Over the last four years, only six countries out of 54 were able to achieve progress in all four components of the index—Côte d’Ivoire, Morocco, Rwanda, Senegal, Somalia, and Zimbabwe. If we drill down a little further, to the subcategory level, gains achieved in Participation, Infrastructure, or Health are of course heartening, and do indeed register the commitment of all stakeholders—Africans and partners alike. However, the drops registered by National Security, Rural Sector, and, most of all, Business Environment, are cause for concern.

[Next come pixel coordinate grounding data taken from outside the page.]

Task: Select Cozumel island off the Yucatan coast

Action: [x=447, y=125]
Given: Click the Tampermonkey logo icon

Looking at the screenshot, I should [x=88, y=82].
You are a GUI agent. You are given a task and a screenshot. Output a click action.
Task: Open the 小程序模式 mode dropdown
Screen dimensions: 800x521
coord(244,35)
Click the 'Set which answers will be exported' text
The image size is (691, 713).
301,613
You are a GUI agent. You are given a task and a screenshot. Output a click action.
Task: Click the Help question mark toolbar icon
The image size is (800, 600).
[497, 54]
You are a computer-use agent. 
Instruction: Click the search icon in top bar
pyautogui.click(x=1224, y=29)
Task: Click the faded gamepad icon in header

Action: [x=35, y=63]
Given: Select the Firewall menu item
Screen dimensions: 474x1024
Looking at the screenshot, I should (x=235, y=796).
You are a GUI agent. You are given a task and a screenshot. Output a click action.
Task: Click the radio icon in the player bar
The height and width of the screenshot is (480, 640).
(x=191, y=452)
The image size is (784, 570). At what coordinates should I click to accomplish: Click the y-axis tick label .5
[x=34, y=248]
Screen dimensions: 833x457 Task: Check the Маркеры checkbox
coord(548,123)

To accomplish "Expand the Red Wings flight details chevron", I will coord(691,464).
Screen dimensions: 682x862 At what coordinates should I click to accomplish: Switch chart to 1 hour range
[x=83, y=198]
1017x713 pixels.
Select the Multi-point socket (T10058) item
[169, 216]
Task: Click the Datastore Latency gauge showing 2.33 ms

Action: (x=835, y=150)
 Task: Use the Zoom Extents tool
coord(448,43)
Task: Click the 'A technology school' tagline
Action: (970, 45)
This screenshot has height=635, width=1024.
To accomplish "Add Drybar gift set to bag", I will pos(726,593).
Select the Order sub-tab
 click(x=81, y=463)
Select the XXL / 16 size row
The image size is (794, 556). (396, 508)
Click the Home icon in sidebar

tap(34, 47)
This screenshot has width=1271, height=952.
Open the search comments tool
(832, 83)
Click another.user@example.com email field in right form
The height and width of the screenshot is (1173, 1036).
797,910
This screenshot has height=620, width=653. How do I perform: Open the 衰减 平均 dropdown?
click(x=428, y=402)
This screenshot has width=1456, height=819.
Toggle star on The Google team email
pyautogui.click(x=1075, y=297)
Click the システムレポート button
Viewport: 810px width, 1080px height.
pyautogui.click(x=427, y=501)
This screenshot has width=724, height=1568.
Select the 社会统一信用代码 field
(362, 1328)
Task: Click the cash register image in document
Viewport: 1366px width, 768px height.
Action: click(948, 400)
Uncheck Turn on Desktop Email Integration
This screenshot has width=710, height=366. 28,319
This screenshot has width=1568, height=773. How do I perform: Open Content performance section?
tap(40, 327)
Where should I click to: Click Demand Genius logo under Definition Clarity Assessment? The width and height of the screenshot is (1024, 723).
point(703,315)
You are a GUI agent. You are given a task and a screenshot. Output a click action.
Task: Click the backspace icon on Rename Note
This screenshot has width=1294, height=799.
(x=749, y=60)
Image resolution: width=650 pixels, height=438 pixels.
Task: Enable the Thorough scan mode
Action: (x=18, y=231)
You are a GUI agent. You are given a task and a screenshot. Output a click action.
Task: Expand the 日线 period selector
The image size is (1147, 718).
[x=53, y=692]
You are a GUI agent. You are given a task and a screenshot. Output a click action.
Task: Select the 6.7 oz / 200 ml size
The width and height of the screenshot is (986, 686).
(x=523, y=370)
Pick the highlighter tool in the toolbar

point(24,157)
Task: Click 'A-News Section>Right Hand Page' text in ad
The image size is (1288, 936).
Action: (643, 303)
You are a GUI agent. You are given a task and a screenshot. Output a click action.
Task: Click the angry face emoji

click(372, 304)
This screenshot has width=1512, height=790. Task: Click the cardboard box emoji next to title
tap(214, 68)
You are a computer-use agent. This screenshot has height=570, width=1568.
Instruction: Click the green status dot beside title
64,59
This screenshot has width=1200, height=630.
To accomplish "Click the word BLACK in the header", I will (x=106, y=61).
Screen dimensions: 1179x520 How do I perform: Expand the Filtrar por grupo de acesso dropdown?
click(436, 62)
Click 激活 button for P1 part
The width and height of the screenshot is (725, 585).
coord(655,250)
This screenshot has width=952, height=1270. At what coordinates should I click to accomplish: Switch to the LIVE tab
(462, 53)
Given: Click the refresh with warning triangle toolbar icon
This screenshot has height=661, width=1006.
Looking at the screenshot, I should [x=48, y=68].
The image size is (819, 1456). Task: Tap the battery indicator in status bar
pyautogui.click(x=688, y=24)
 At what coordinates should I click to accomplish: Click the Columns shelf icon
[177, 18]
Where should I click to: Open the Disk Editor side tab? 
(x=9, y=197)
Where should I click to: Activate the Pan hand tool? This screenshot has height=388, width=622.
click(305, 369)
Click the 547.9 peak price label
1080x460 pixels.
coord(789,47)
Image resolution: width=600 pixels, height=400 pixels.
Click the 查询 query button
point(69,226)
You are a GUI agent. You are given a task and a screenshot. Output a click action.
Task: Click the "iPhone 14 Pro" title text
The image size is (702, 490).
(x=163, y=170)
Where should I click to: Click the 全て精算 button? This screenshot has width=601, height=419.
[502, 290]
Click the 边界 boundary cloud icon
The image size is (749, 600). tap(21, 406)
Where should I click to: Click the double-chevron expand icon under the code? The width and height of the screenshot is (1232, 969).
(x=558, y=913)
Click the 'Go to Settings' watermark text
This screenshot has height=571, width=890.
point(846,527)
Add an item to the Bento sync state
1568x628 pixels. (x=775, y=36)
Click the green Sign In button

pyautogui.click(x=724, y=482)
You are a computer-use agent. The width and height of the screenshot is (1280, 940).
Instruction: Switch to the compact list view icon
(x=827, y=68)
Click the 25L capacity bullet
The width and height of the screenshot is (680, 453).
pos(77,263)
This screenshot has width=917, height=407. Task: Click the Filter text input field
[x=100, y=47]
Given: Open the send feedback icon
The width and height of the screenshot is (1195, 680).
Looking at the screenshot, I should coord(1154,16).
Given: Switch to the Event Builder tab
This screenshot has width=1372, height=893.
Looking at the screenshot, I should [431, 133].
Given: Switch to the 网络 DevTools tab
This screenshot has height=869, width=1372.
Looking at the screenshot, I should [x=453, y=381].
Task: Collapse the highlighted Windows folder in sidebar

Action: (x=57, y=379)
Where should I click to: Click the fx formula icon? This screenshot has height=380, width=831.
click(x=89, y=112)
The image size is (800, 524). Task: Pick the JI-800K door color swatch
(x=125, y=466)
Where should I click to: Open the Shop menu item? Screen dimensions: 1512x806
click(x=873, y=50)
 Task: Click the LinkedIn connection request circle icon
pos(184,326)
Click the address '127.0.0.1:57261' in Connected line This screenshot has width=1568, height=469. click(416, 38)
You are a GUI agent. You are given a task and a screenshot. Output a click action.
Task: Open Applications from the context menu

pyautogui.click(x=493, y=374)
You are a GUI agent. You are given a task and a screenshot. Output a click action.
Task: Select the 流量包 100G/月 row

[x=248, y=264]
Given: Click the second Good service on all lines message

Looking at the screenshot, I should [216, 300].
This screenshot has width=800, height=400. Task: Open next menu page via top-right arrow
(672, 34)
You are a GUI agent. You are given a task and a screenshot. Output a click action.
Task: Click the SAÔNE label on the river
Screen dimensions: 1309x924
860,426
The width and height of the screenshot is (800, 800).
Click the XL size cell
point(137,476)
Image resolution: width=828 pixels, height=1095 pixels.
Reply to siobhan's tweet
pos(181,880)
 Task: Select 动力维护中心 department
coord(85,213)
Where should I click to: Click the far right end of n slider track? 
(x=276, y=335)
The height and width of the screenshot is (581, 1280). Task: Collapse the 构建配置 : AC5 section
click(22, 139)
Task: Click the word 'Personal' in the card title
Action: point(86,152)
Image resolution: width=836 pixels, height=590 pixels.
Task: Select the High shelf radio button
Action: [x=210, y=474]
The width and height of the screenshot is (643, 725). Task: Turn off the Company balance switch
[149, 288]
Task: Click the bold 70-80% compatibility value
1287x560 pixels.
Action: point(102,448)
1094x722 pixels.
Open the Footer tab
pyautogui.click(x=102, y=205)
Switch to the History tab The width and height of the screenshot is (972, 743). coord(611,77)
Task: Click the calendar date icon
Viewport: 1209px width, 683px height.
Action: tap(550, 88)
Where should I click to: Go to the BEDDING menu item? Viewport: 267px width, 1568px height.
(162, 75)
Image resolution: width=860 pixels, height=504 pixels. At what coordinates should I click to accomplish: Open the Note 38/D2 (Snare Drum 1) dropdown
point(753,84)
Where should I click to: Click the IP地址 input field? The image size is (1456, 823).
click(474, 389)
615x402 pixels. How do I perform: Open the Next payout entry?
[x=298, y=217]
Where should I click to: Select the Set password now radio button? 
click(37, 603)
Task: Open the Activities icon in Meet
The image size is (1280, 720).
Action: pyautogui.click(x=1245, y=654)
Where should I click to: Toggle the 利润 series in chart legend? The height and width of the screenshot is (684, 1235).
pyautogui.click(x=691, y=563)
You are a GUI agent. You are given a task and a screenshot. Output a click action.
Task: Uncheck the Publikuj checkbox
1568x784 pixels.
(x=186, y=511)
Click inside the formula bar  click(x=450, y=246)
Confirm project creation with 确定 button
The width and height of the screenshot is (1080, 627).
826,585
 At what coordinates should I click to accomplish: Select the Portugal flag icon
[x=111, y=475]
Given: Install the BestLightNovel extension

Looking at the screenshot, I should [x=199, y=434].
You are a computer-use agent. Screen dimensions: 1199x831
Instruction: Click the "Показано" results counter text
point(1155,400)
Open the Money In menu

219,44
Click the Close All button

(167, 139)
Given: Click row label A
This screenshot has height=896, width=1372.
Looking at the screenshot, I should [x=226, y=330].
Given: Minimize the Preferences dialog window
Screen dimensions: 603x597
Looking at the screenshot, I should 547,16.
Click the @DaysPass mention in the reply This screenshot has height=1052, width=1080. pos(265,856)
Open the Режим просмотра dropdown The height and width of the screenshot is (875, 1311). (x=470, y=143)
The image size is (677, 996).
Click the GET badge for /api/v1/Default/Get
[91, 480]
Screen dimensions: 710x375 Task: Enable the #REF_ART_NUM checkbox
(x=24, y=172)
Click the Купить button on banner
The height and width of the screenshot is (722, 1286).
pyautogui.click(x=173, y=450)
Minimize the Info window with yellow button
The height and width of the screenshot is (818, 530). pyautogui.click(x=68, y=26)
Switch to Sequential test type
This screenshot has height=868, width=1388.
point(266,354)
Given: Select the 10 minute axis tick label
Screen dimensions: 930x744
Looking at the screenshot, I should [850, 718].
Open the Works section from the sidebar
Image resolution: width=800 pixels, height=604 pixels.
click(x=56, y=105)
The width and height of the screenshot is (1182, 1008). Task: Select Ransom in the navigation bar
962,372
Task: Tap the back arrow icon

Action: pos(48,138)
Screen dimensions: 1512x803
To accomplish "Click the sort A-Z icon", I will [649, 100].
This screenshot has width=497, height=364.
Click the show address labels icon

We also need to acknowledge that Africa is not a country. The scores and trends seen in the 54 individual countries on the continent are diverse, with now more than a 70-point gap between the top-ranking country, Mauritius, and the bottom ranking one, Somalia. Moreover, the 2015 IIAG results also point to a shifting landscape, with diverging results. Over the last four years, half of the top 10 performing countries since 2000 have registered a decline of their governance performance (Mauritius, Cabo Verde, Botswana, Seychelles, and Ghana). Meanwhile, half of the 10 largest improvers during these last four years are countries that already rank in the upper rungs of the index. If they manage to sustain this trend, they may well become the next leading performers of the continent—Tunisia (8th in 2015 IIAG), Senegal (9th), Rwanda (11th), Kenya (14th), and Morocco (16th).
2015 was a milestone year for Africa. The new Sustainable Development Goals are meant to guide the African development agenda for the next 15 years, and the decisions from COP21 will of course contribute to shaping the African continent’s response to climate change. But this will not be enough. More crucial will be our shared ability to manage what represents the four key challenges of 2016 that are so closely related to good governance and strong leadership: the commodity crisis, for a continent whose economic growth still remains far too much export-led and job-poor; the migration surge, which only reveals the worsening demographic divide and imbalance between youth’s expectations and prospects both at the economic and political levels; the growing threat of religious and ethnic divides; and the ability to integrate a 54-country patchy continent, which for me is the only cross-cutting response that can sustainably address these interconnected issues.